» PROBLEM TO WORK ON
Starting at the line that contains "This screenshot has width=1440, height=960.", print each line exactly through the end of the listing. Skip any pictures and add nothing.

» SOURCE MATERIAL
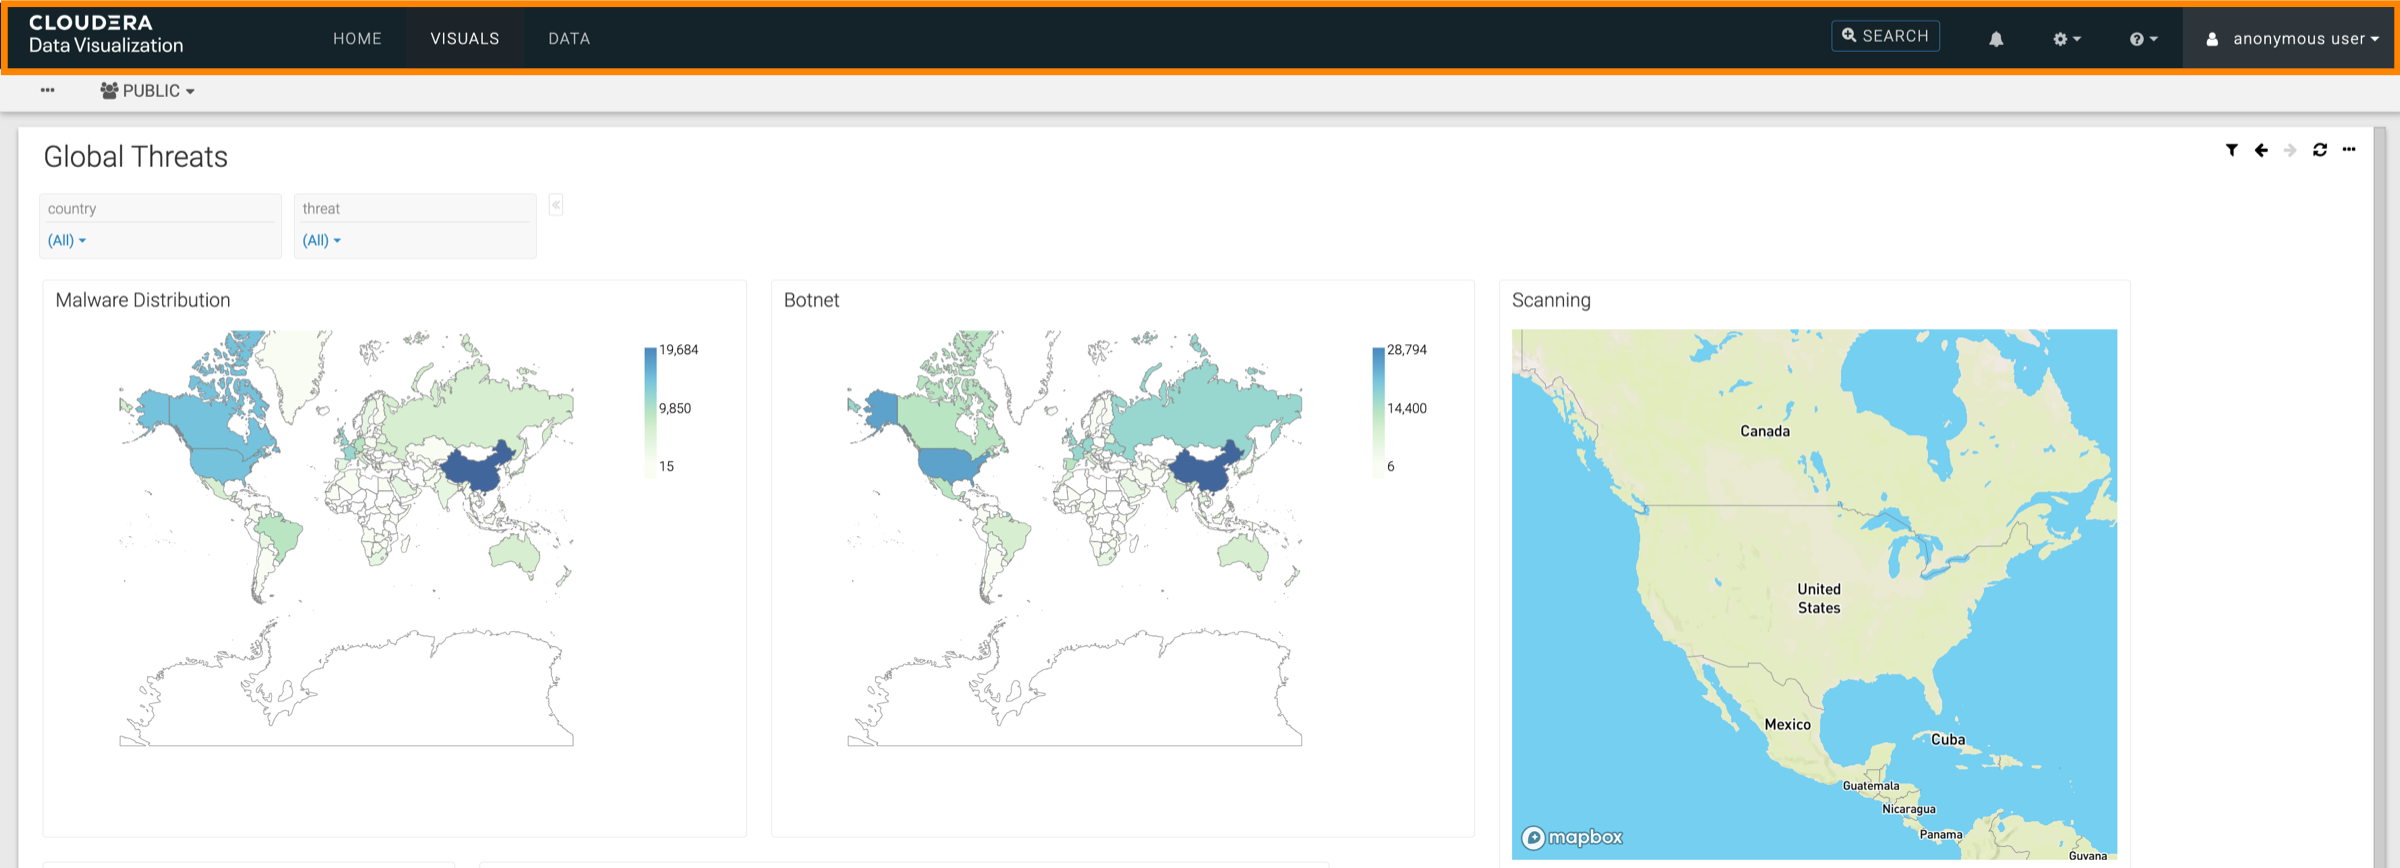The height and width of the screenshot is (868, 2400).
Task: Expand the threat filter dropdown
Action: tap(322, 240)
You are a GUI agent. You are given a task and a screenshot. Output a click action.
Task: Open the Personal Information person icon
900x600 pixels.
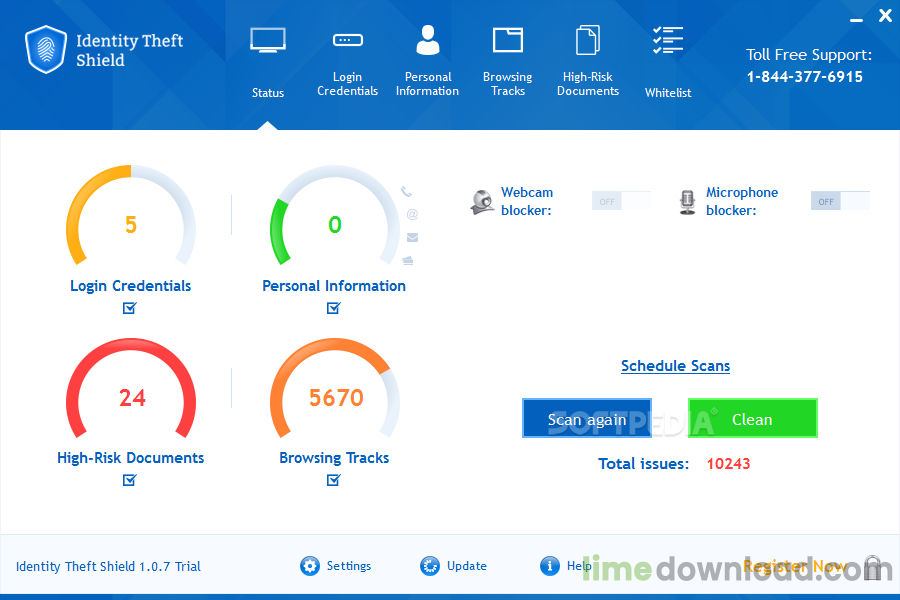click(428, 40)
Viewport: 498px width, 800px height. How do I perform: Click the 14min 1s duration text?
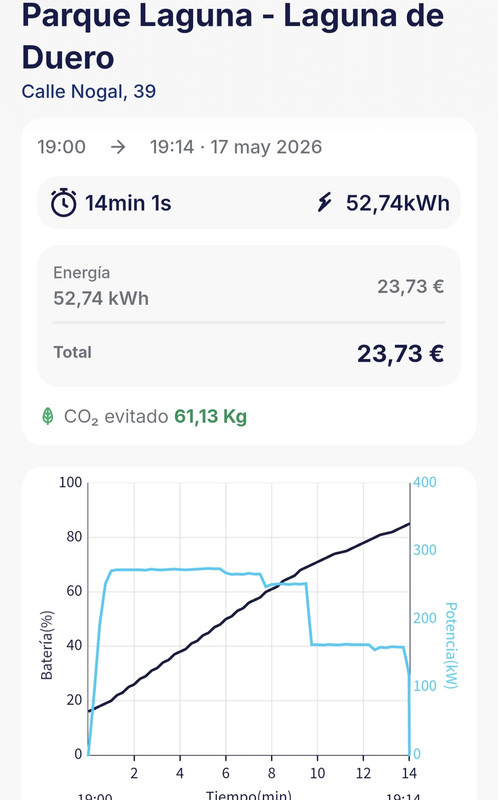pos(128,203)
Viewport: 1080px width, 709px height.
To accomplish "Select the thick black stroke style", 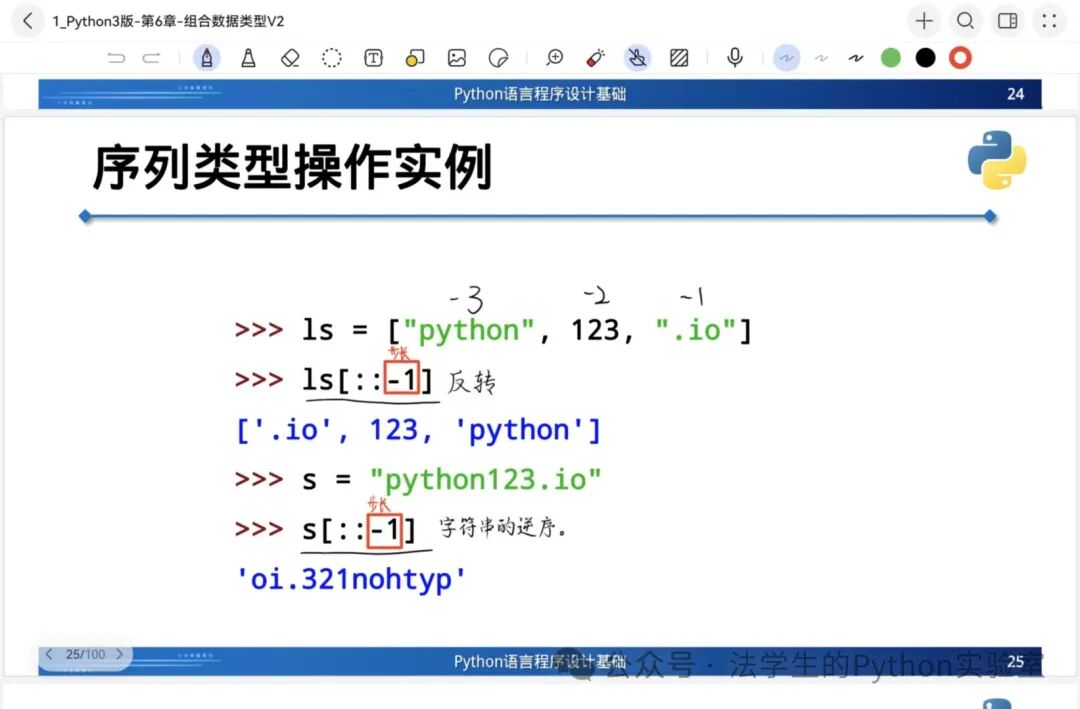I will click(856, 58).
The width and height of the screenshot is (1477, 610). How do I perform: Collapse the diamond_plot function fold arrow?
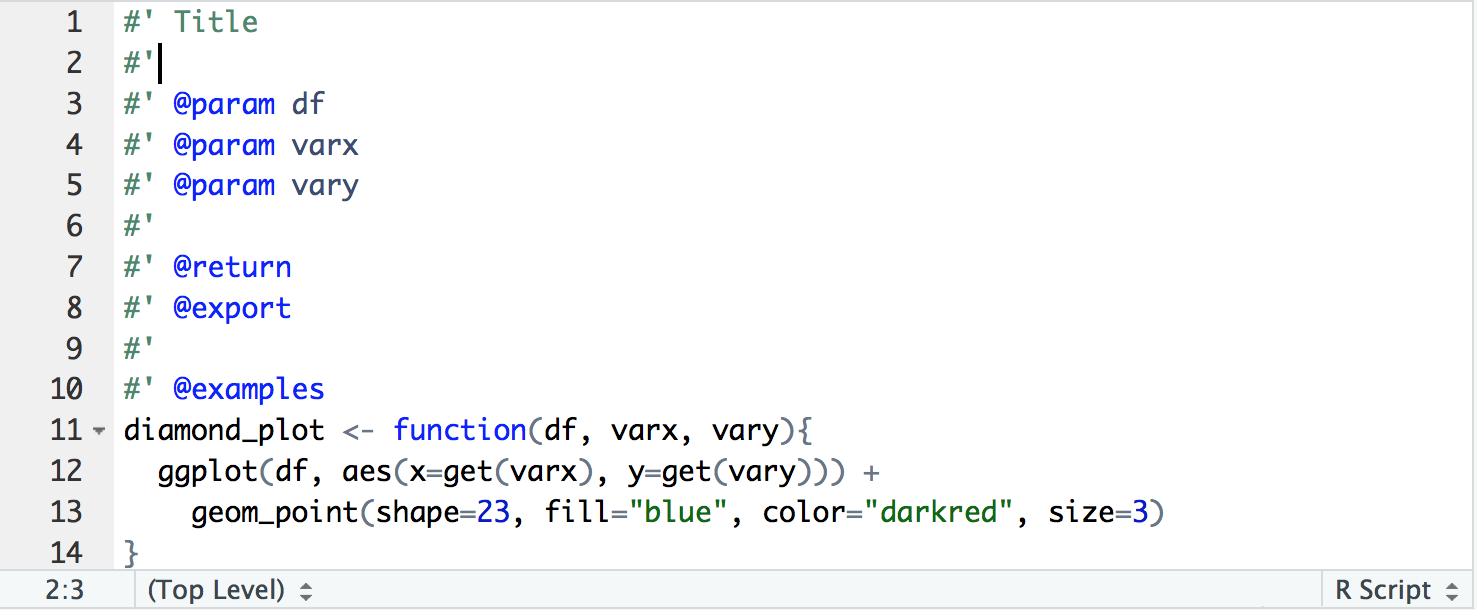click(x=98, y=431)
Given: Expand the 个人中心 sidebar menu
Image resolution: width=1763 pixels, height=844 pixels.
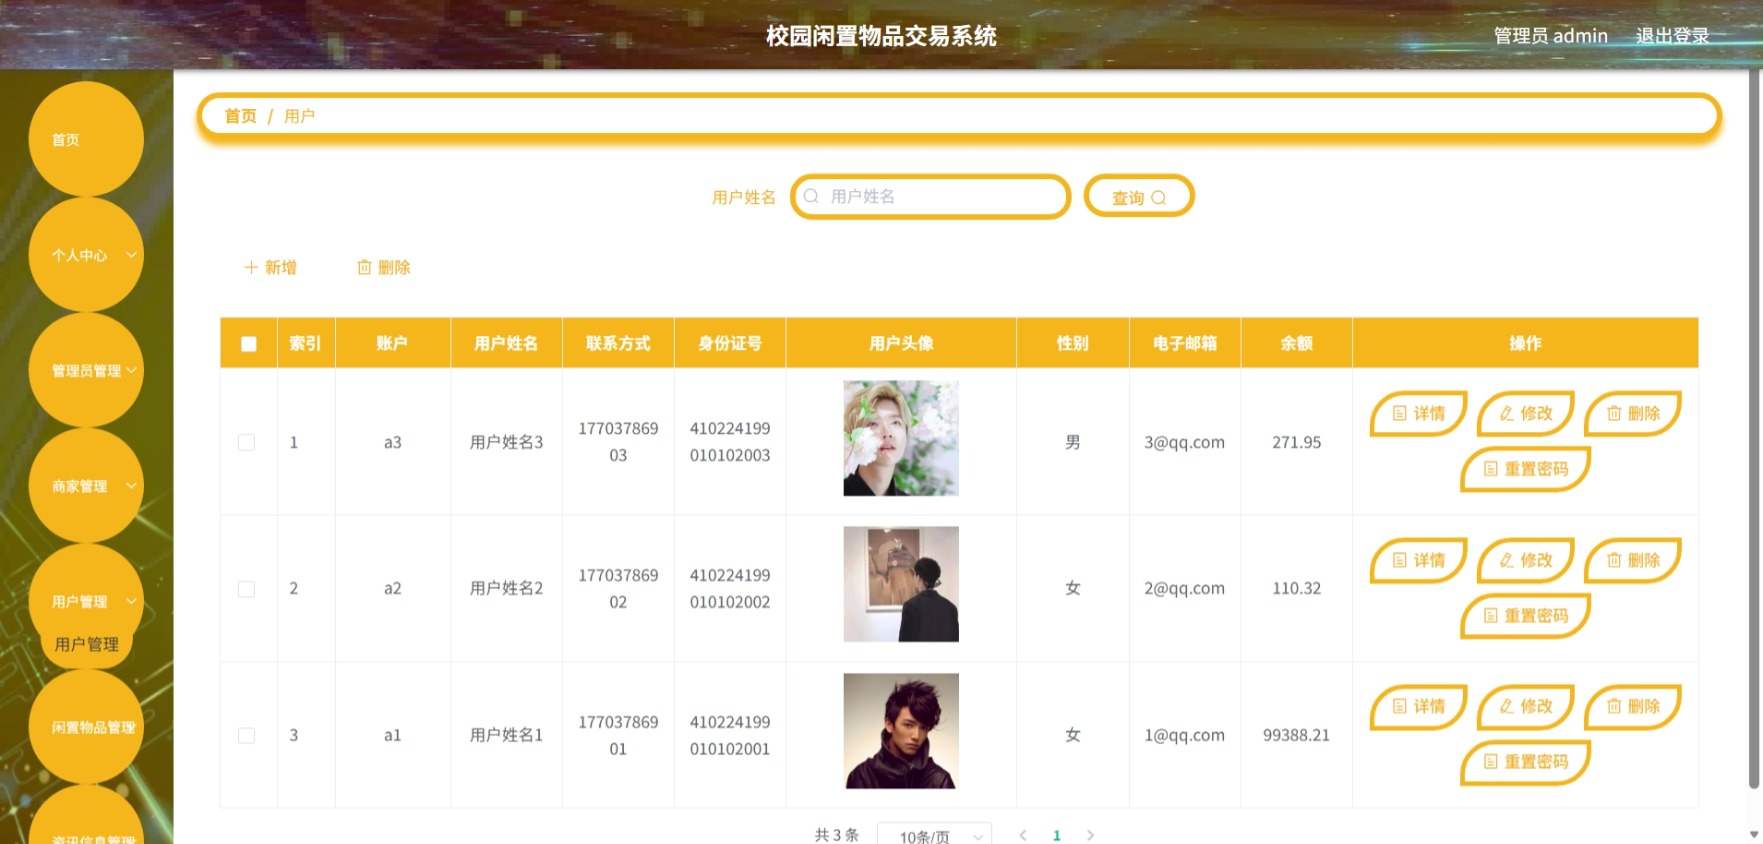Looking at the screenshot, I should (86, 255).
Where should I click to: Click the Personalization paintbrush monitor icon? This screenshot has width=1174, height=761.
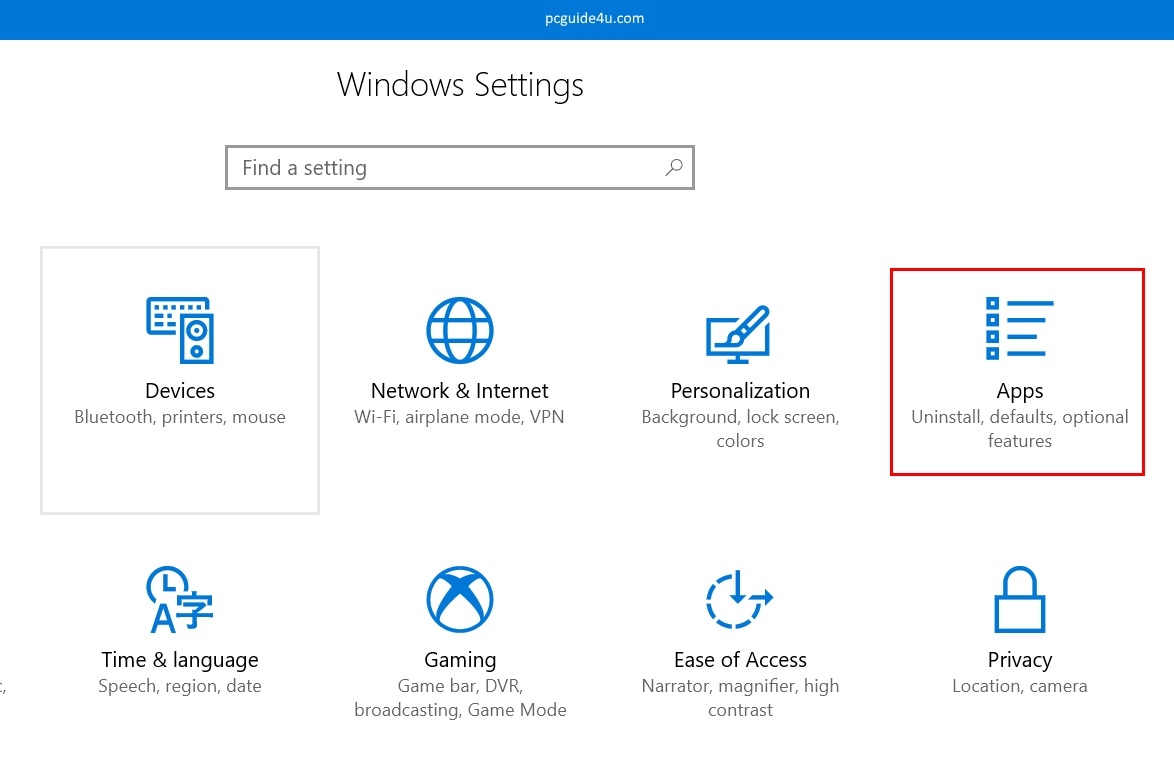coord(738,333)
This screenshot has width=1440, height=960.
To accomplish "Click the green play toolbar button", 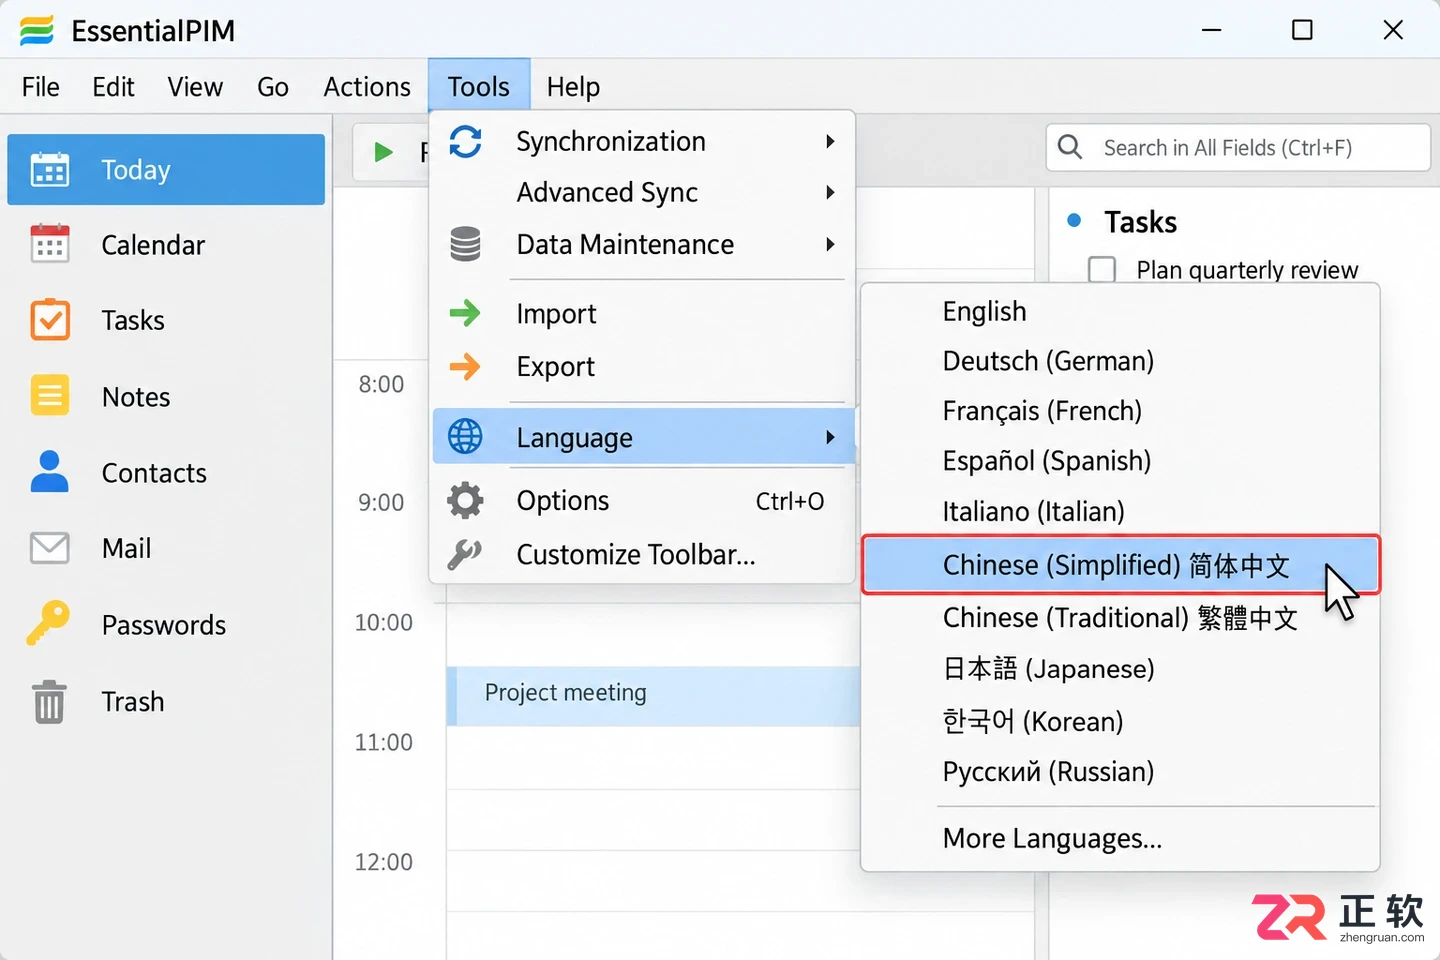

» SOLUTION
This screenshot has width=1440, height=960.
To accomplish "Click the green play toolbar button", 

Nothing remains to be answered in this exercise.